Today that ancient club has become the horrendous nuclear weapon, and that ancient tool, the twig, has become the computer and all the other creations of human beings.
Since that beginning, human beings have walked upright on the earth with their hands free to use tools—the use of which has made them brighter. With greater brightness, the human race has been able to invent even more complex tools to use to learn and understand even more about the earth, and thus was modern human intelligence born.
Today we stand as the most brilliant and fearsome of all of the Creator’s creatures and the only one of them that has the ability to destroy the planet upon which we live, or to make it, as a product of our intelligence, a place nearer to the Paradise of which we have always dreamed.
That towering intelligence had its origins in human mobility and in human manual function.
That human mobility and manual function have become more skillful, more beautiful, more complex and more awesome with each succeeding decade.
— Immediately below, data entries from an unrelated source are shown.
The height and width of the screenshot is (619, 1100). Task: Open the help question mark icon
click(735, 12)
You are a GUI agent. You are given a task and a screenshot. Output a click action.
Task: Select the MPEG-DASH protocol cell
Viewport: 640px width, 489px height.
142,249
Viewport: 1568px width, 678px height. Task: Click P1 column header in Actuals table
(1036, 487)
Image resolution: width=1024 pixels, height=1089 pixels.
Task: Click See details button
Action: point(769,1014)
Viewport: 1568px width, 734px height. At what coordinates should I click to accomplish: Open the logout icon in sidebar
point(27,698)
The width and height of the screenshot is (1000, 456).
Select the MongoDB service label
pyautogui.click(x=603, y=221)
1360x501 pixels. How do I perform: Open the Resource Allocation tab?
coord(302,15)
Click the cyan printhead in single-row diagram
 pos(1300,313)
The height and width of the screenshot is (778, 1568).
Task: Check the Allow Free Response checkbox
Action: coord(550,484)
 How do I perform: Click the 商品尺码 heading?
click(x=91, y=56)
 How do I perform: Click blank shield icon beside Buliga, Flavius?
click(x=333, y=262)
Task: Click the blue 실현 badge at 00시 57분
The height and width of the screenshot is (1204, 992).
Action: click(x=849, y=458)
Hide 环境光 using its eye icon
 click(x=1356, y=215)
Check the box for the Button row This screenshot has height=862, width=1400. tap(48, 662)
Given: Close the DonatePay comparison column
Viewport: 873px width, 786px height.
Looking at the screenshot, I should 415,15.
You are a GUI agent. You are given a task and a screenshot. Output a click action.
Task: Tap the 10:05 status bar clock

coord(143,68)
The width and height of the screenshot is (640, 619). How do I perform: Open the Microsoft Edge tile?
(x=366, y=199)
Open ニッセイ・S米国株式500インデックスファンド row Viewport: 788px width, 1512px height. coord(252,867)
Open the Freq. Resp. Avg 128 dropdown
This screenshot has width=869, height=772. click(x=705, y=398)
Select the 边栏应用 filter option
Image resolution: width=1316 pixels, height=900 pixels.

This is no mere theoretical construction. It is clearly visible in each succeeding presentation of the Olympic Games. In every Olympic year, old records of human mobility and manual function are broken and new world records are set.
It is worth noting that most of the present-day gold medal winners are noticeably younger than were the previous winners.
Where will it all end? Today Olympian gymnasts in their teens perform gymnastic feats that were literally not even dreamed of by Olympians of fifty years ago.
It will not end.
Inextricably tied to human mobility and manual function is human intelligence.
Indeed, as we shall see, mobility and manual intelligence are two of the six kinds of human intelligence.
What, then, have we learned about human beings in the thousands of people-years that the staff of The Institutes has devoted to understanding and improving human physical performance? We can state it in a single paragraph.
We are totally persuaded that: Every child born has, at the instant of birth, a higher potential intelligence than Leonardo da Vinci ever used.
That potential intelligence, inherent at birth, includes, and indeed begins with, physical function.
This book will tell all parents who wish to know how to teach their babies to be physically superb and why, after a half-century of dramatically improving human physical ability in children, the authors believe it is a good idea to do so.